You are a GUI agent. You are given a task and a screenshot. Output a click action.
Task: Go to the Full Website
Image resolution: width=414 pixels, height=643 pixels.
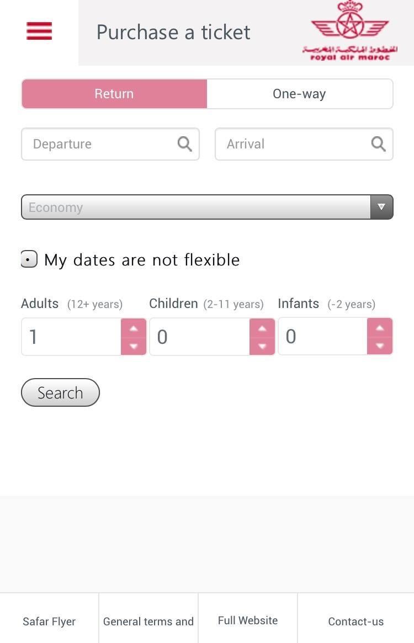(248, 620)
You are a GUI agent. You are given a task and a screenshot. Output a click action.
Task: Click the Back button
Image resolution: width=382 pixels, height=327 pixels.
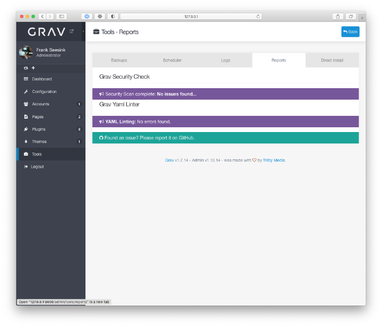coord(350,31)
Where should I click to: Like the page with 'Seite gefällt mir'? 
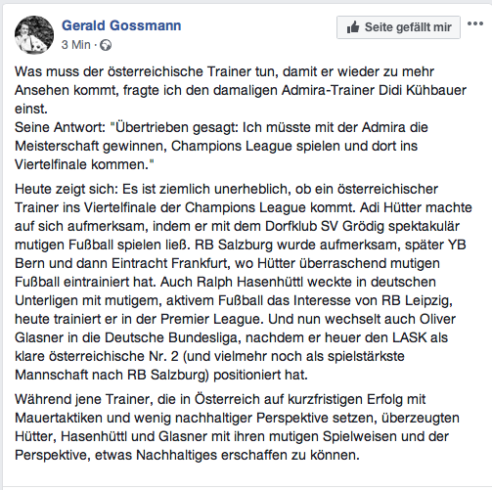[x=398, y=27]
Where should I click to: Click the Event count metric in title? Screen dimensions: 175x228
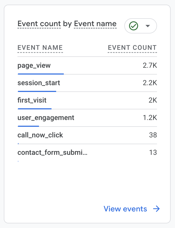pos(39,24)
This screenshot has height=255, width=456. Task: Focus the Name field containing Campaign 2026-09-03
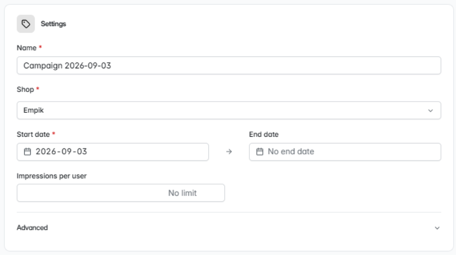pyautogui.click(x=229, y=65)
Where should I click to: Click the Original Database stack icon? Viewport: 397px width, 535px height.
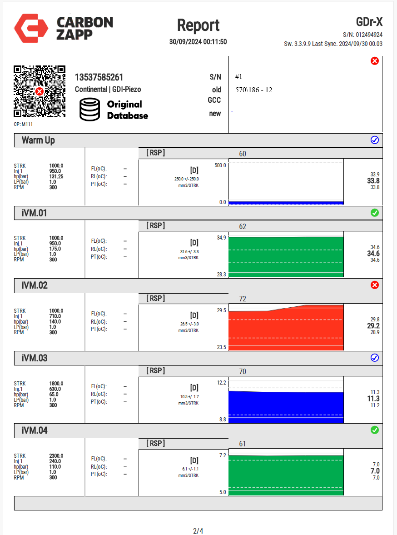(x=89, y=110)

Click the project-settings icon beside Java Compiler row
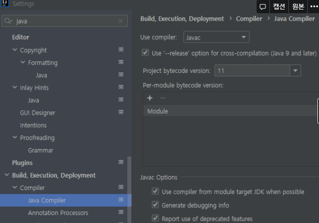[x=121, y=200]
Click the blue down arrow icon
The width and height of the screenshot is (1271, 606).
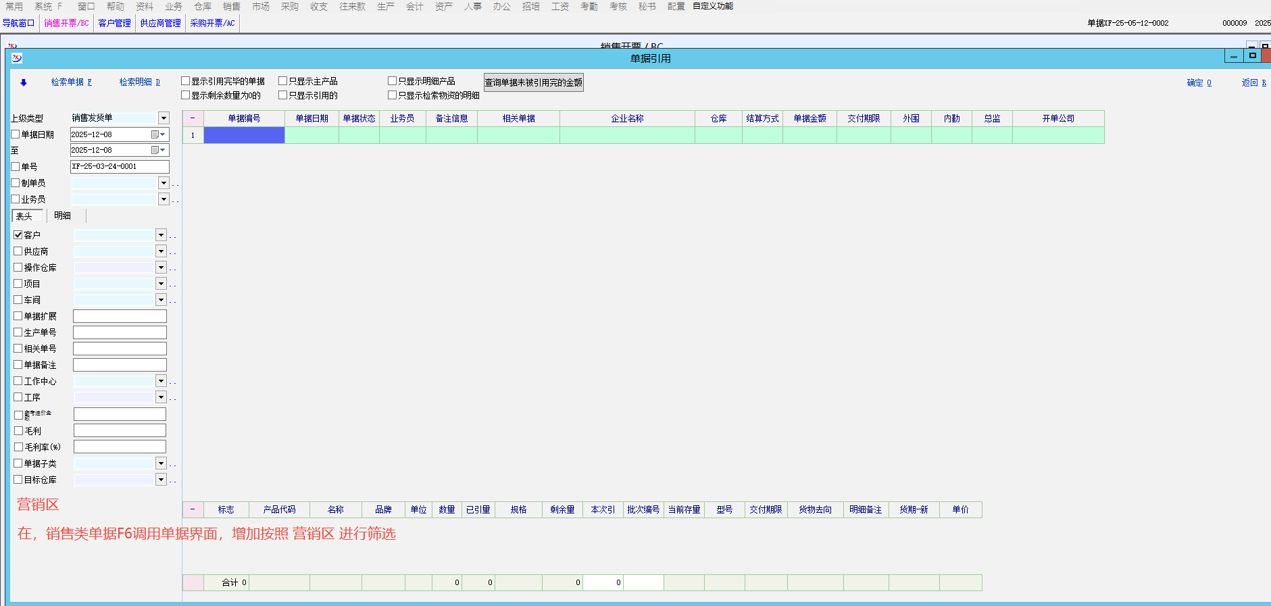coord(24,82)
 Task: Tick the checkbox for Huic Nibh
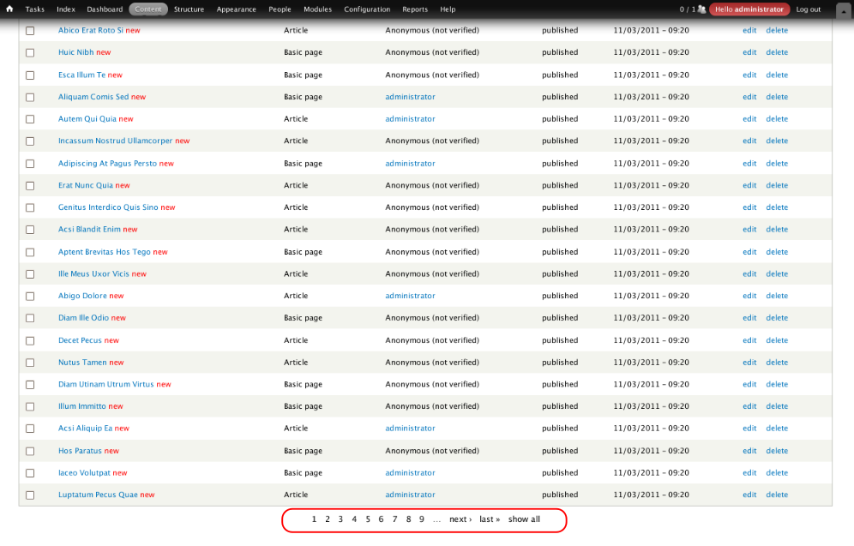pos(30,52)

> _Task directions_
An answer that restates all the entries exactly and drops the images is what is needed.

> _Solution for this task_
You are a GUI agent. You are given a task and a screenshot. Output a click action.
Task: Go to the Full Website
Image resolution: width=414 pixels, height=643 pixels.
(248, 620)
You are a GUI agent. You are given a task and a screenshot. Output a click action.
Task: Click the Back button
Image resolution: width=382 pixels, height=327 pixels.
coord(350,31)
Where should I click to: Like the page with 'Seite gefällt mir'? 
[x=398, y=27]
Where should I click to: Click the Event count metric in title? Screen dimensions: 175x228
pos(39,24)
This screenshot has height=255, width=456. Task: Focus the Name field containing Campaign 2026-09-03
pyautogui.click(x=229, y=65)
Where should I click to: Click the Original Database stack icon? Viewport: 397px width, 535px height.
(x=89, y=110)

Click the project-settings icon beside Java Compiler row
[x=121, y=200]
Click the blue down arrow icon
The width and height of the screenshot is (1271, 606).
coord(24,82)
 Task: Tick the checkbox for Huic Nibh
pos(30,52)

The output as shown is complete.